## start Excerpt provided

At the base of Yo-wi-ye we seem standing in a _cul-de-sac_ of Nature's
grandest labyrinth. Look where we will, impregnable battlements hem us
in. We gaze at the sky from the bottom of a savage granite _barathrum_,
whence there is no escape but return through the chinks and over the
crags of an Old-World convulsion. We are at the end of the stupendous
series of Yo-Semite _effects_; eight hundred feet above us, could we
climb there, we should find the silent causes of power. There lie the
broad, still pools that hold the reserved affluence of the snow-peaks;
thence might we see, glittering like diamond lances in the sun, the
eternal snow-peaks themselves. But these would still be as far above us
as we stood below Yo-wi-ye on the lowest valley-bottom whence we came.

## end Excerpt provided

(Stated exercise):
In the Yo-wi-ye passage, why is there "no escape but return" from the base of Yo-wi-ye? Answer in one to three sentences. The records that follow have no connection to the Yo-wi-ye passage.

## start Extracted entries

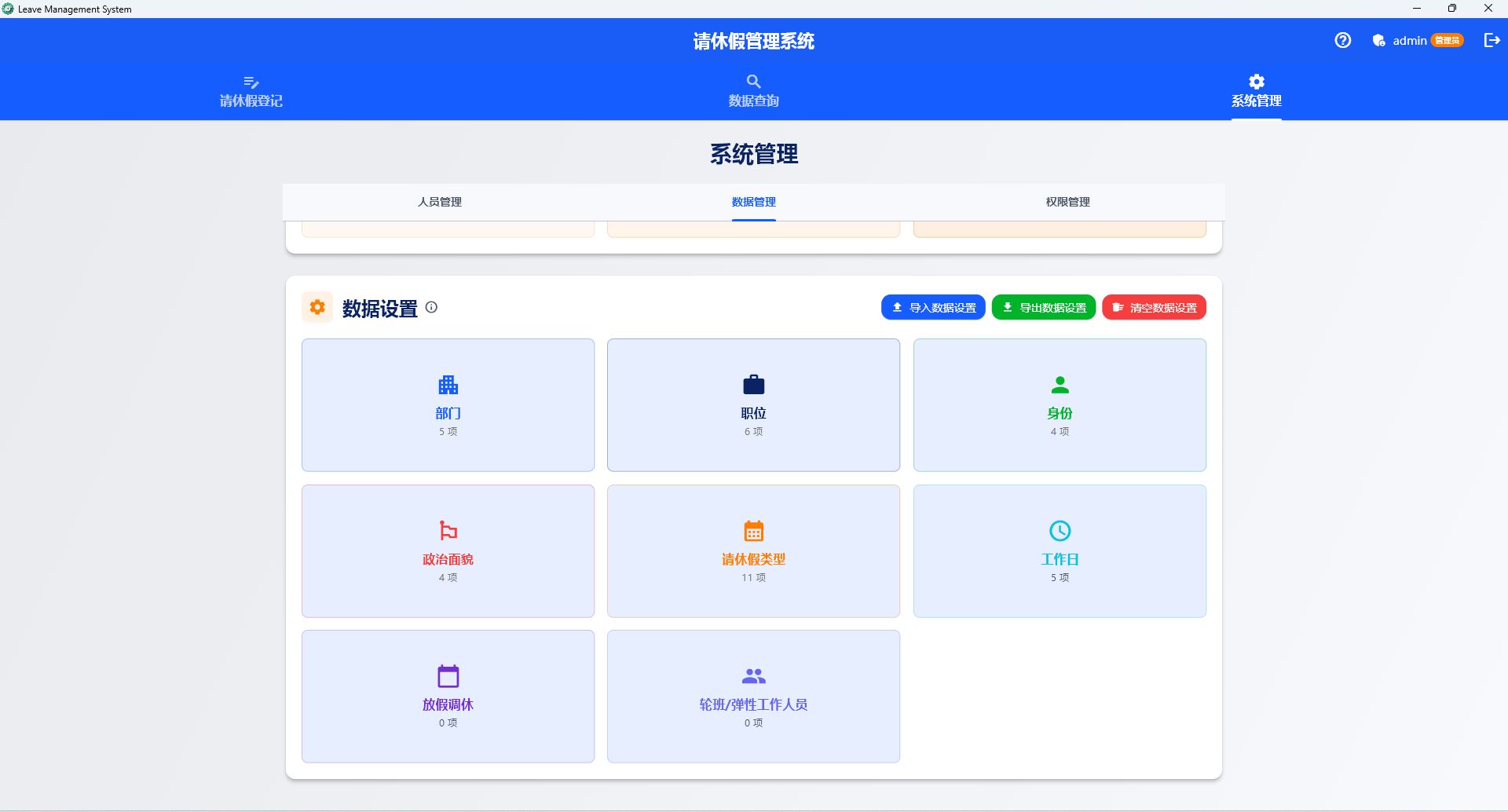Click the 导入数据设置 button

coord(933,307)
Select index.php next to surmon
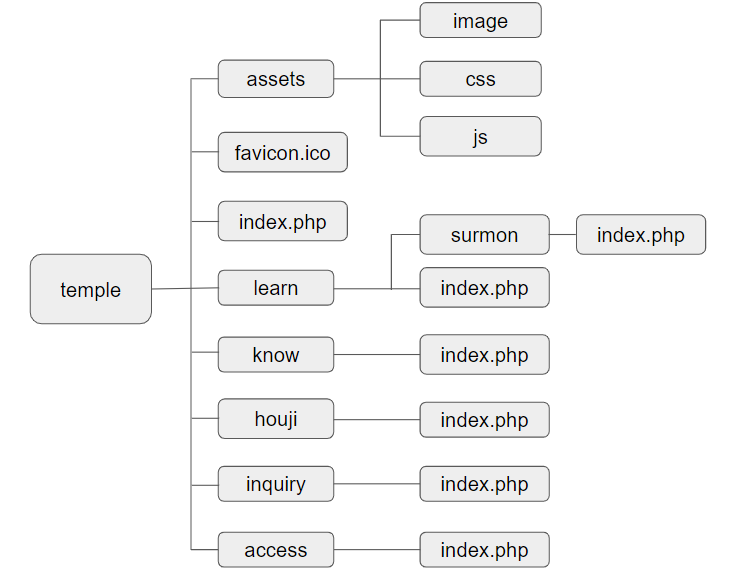 [x=641, y=235]
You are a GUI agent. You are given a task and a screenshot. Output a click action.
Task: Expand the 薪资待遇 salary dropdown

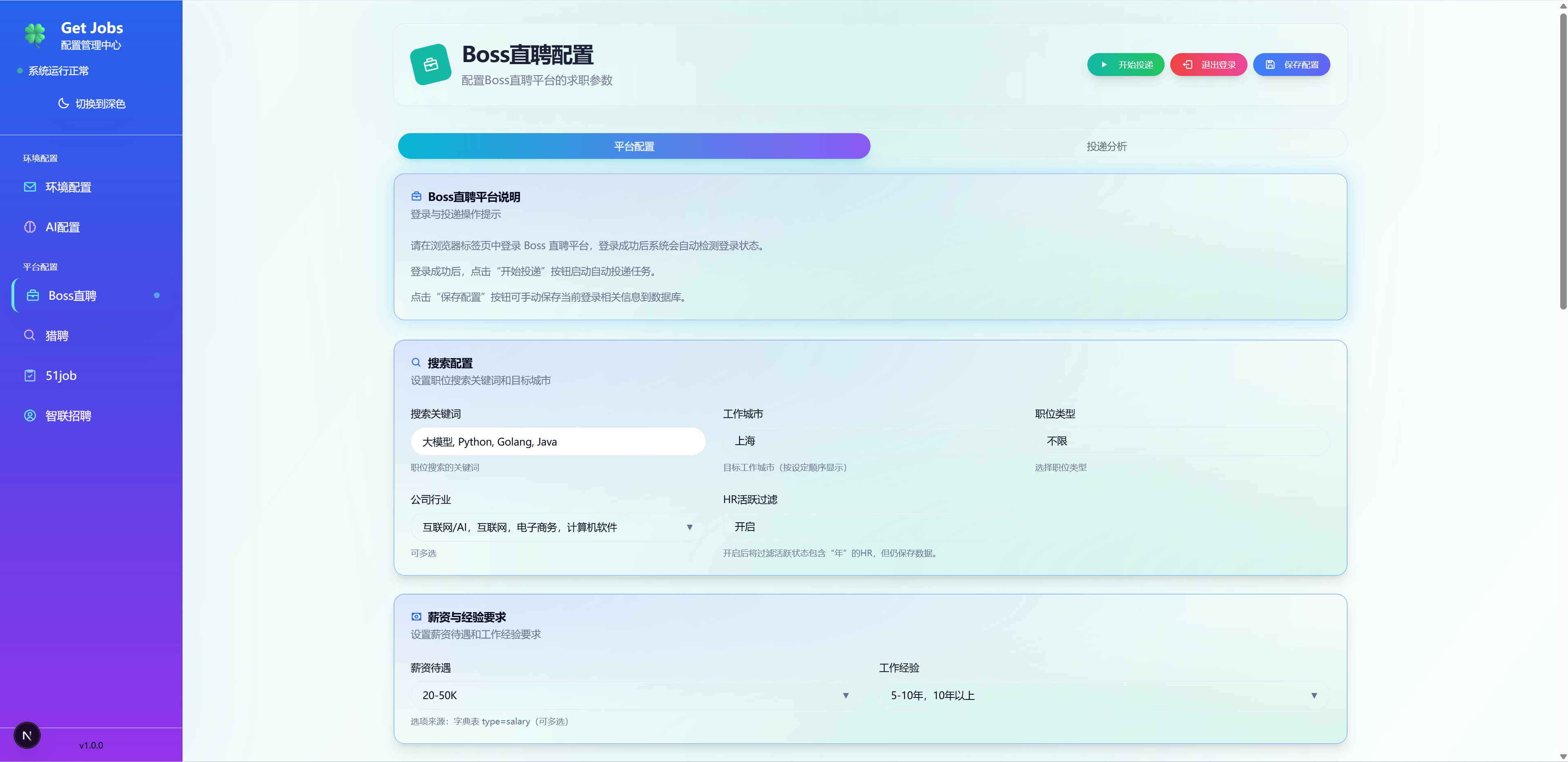point(633,695)
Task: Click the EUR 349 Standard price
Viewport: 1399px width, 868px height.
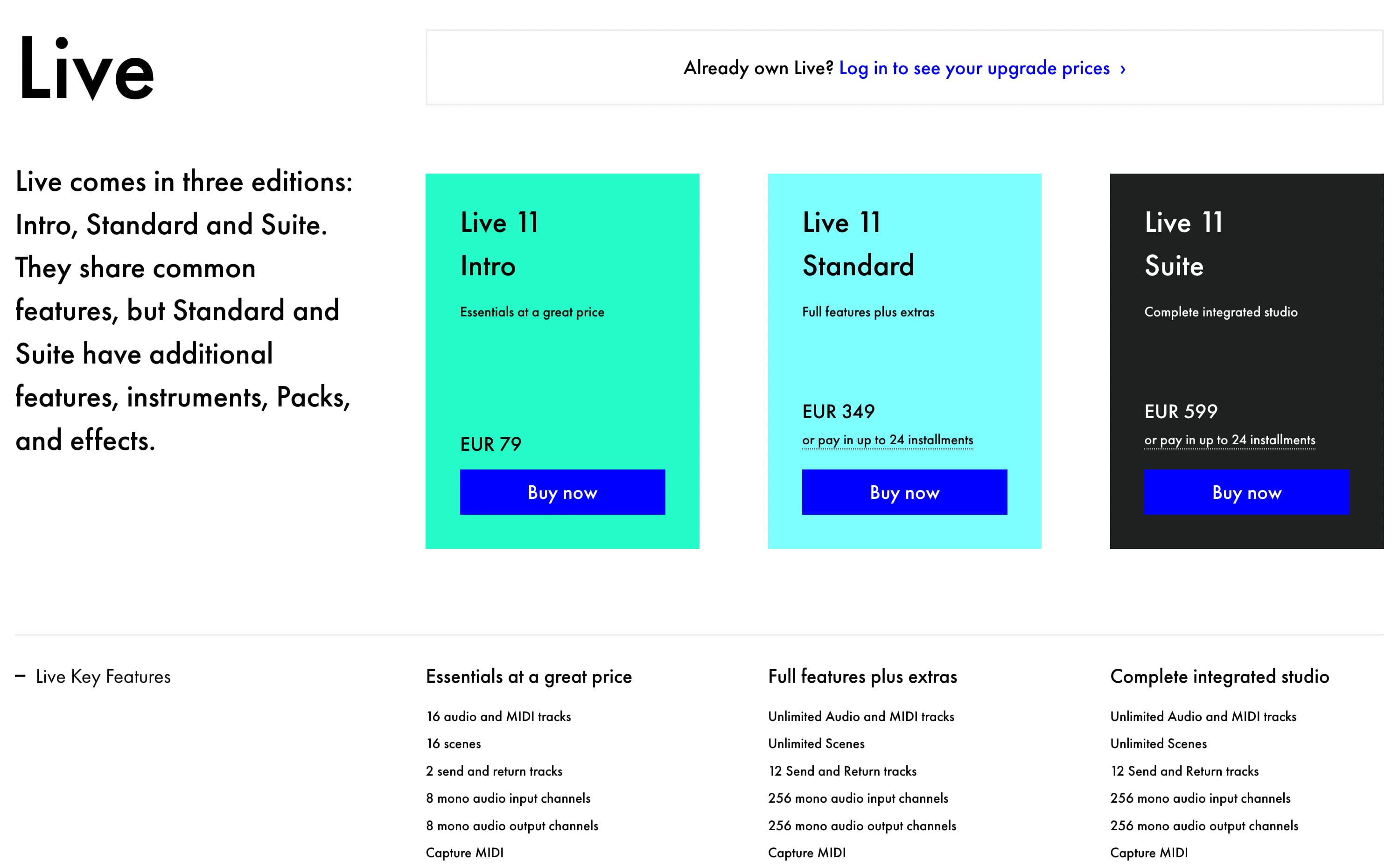Action: [x=838, y=411]
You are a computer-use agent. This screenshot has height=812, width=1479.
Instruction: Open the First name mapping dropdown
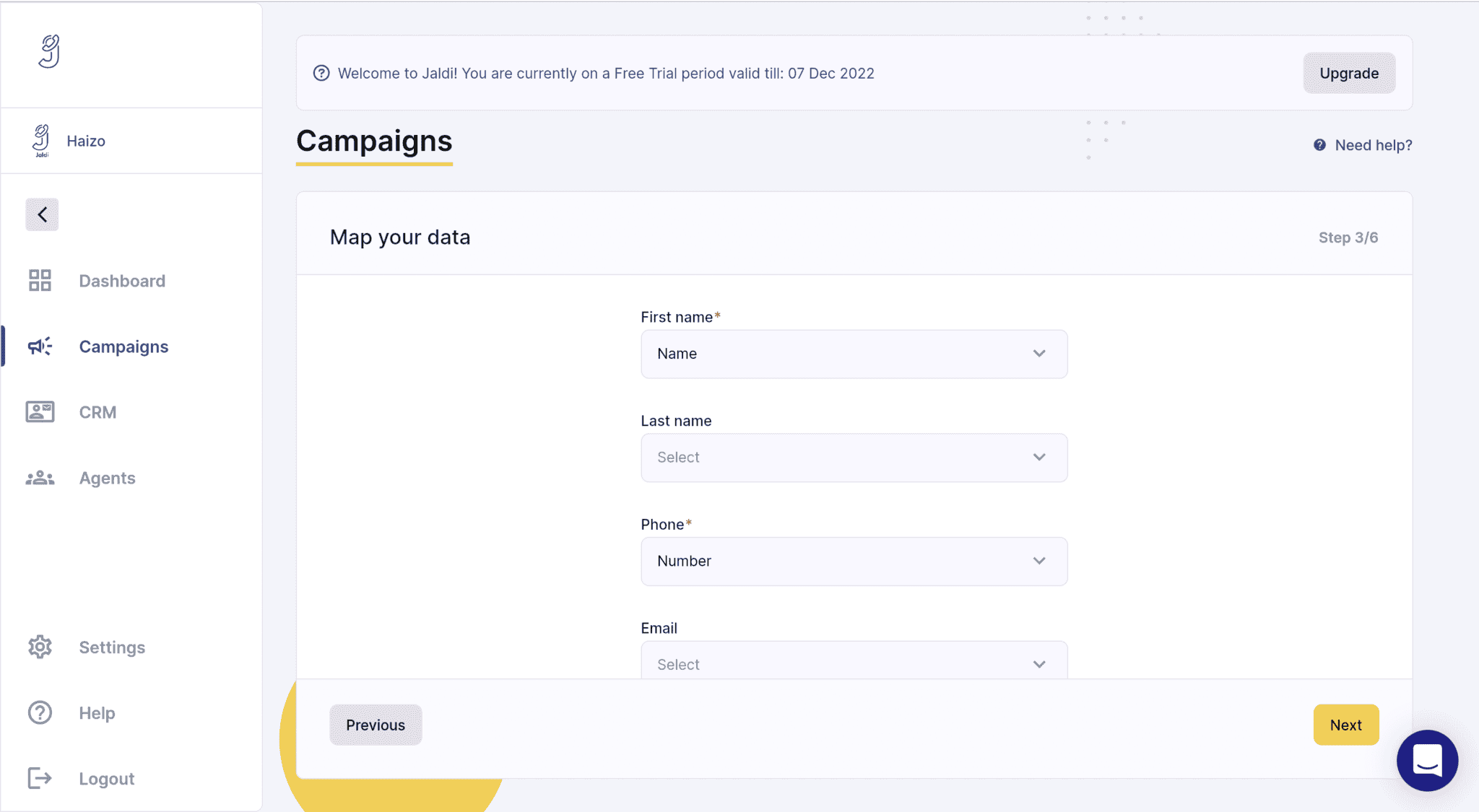click(x=853, y=354)
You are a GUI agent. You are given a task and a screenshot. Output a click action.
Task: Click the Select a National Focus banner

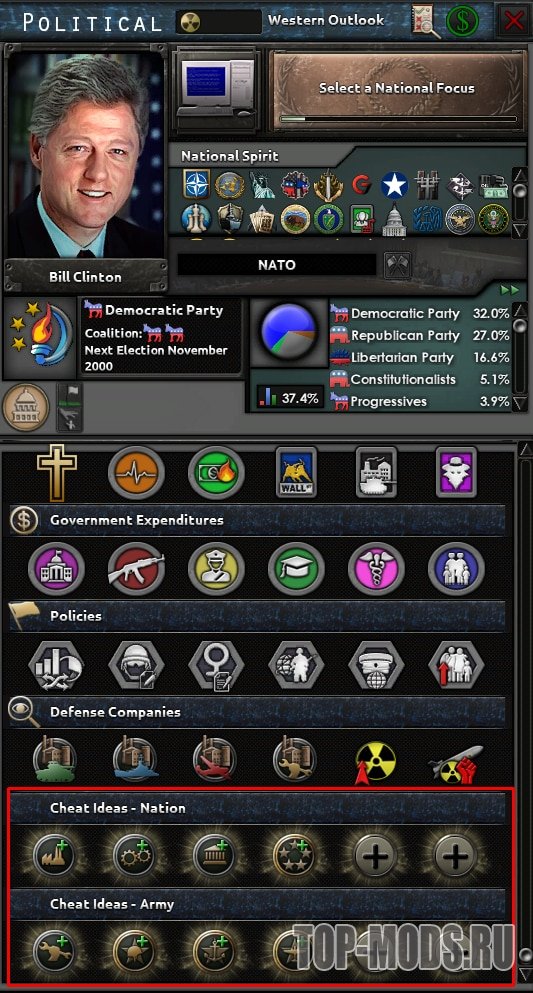coord(397,89)
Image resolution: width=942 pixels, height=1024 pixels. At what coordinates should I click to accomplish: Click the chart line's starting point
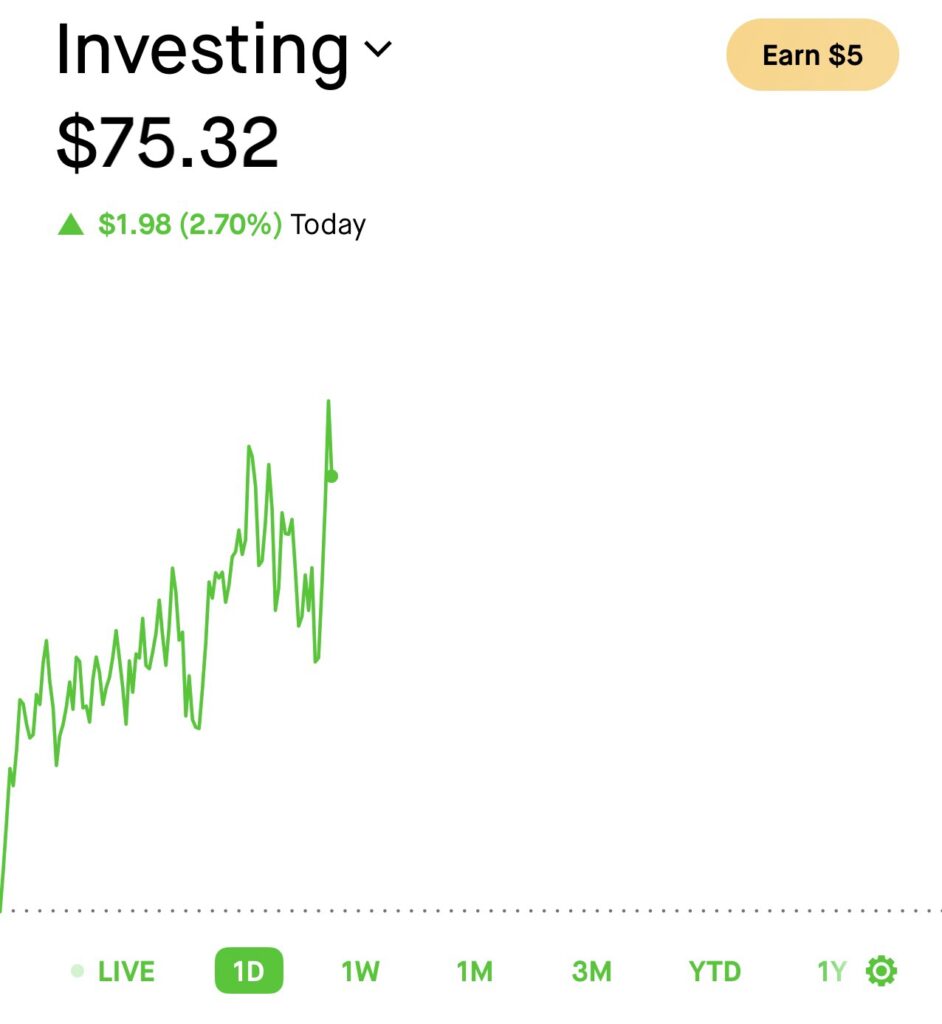pos(2,905)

## end Extracted entries

(Solved problem):
Wherever one looks, impregnable battlements hem the viewer in, so the base is like a cul-de-sac at the bottom of a savage granite barathrum. The only way out is back through the chinks and over the crags.